What Developers Actually Pay For

The market for code templates is real but specific. What consistently sells: full-stack SaaS boilerplates with auth and payments already wired up, AI app starters with streaming and tool use configured, mobile app templates with navigation and state management set up, and Chrome extension scaffolds. What doesn't move: incomplete projects, anything with a well-maintained free equivalent, and undocumented code.

Buyers aren't paying for code; they're paying to skip 20-40 hours of setup work they've done before and don't want to do again. The pricing reflects that. Marc Lou's ShipFast sells at $199. Divjoy charges $149. If your boilerplate is production-ready with good docs, $99-$199 is not overpriced.


The Open Core Model

The highest-converting approach for developer products: free tier on GitHub (public repo, core functionality), paid tier behind unseal.link (full production version with all integrations, support, updates). The free version builds stars and credibility. The paid version monetizes the people who need it production-ready.

Even a simple split (free minimal version, paid version with auth + payments + email already configured) creates a clear upgrade path. Developers who find your free version and want to skip the integration work are your buyers.


Handling Updates

When you ship a significant update, generate a new GitHub release, update your unseal.link with the new download URL, and email your buyers. Your unseal.link dashboard has your full buyer list with emails. Most code sellers underestimate how much buyers appreciate update notifications; it's one of the main reasons they recommend your product to others.


FAQs

How do I handle license enforcement?

Include a LICENSE file. Standard options: personal license (one developer, one project), team license (one company, unlimited devs), or source-available with restrictions.

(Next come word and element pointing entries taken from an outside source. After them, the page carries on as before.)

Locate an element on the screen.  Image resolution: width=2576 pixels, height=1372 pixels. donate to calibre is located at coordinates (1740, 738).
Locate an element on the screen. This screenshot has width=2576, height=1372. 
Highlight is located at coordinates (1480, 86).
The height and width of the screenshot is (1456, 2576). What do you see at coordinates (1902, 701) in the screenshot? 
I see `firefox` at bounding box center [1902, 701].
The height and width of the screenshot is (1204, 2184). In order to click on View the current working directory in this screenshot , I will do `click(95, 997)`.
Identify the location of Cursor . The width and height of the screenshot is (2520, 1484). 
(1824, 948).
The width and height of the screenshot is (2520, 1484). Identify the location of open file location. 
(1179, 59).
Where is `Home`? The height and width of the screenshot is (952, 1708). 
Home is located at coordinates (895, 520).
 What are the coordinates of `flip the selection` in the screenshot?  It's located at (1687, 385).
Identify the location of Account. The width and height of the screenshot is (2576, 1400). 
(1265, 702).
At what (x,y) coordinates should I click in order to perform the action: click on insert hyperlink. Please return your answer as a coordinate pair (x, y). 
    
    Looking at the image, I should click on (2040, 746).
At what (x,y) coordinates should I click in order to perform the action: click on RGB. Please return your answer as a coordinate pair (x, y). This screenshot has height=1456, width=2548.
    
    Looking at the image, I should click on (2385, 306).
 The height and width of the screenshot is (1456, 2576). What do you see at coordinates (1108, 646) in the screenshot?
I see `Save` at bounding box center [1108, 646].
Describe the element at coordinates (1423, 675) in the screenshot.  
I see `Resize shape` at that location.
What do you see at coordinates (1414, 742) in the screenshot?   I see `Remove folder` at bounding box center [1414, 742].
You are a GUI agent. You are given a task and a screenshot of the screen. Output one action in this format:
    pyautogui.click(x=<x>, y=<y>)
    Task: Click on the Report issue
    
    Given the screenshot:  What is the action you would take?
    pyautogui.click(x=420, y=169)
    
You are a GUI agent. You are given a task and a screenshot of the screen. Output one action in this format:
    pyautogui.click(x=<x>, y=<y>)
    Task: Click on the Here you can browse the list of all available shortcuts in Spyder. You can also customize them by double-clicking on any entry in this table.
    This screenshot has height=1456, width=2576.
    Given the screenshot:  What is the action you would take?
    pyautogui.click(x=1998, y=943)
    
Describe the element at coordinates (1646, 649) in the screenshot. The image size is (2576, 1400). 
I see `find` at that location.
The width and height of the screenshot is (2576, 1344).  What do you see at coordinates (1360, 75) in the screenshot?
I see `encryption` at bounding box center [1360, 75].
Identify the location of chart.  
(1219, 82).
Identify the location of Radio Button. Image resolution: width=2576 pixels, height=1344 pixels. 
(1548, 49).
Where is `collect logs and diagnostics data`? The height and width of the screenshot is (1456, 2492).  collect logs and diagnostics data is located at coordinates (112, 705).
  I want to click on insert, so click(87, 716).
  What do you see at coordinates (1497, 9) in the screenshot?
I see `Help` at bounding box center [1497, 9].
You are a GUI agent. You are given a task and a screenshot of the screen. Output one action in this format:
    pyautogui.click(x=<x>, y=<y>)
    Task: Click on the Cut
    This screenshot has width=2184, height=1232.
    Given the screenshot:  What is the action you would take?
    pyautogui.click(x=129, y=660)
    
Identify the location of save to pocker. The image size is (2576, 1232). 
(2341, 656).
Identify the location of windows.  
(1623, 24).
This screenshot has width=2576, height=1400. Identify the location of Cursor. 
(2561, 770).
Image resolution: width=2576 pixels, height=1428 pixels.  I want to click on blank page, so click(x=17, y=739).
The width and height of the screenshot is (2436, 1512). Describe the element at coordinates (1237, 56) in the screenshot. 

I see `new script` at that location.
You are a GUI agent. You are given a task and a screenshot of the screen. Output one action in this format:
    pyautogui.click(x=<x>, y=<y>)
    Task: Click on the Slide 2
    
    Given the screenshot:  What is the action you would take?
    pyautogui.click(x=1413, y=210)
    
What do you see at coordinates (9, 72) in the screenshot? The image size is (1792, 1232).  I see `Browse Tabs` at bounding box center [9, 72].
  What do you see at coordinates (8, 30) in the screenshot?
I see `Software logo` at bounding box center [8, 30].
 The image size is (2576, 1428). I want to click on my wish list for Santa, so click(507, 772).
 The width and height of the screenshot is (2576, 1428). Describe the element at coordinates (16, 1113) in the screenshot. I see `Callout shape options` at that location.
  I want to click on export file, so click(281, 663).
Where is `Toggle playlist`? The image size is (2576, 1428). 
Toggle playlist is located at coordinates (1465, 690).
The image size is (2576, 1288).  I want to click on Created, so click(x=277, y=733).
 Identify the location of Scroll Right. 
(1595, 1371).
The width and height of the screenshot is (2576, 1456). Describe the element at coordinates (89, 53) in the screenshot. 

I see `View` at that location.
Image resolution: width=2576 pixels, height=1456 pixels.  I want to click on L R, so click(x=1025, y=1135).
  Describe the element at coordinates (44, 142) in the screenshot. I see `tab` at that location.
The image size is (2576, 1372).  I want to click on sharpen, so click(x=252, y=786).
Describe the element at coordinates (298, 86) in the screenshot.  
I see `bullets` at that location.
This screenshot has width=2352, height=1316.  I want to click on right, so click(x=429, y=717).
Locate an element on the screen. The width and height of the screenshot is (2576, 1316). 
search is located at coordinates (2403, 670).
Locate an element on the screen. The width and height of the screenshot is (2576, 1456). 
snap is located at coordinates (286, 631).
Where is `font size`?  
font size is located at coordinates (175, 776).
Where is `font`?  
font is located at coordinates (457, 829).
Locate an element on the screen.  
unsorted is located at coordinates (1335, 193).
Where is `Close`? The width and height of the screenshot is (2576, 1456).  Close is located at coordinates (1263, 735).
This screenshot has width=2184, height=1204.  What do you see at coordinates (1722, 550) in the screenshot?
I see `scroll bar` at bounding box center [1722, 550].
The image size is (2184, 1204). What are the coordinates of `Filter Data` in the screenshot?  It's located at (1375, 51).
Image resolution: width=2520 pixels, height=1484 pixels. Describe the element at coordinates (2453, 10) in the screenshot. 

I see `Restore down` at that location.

You can't technically prevent sharing, but clear licensing plus fair pricing handles 95%+ of cases. Price the team license at 3-5× the individual price and some buyers will self-select into it.

Should I have a free version and paid version?

Yes, if your project is substantial enough to split. The open core model (free core + paid production version) consistently outperforms pure paid products for developer tools because the free version does your marketing for you via GitHub stars and organic search.

What about buyers who want a refund?

Your dashboard has full refund control. Since code is digital and was delivered, you're not obligated, but a no-questions refund window (say, 7 days if they can't get it working) builds trust and the occasional refund costs less than the reputation damage of being known as difficult.

Can I sell a private GitHub repo directly?

Private repo release assets require GitHub authentication to download, which breaks the unseal.link flow. Use Google Drive for private code delivery; it works more reliably for this use case anyway.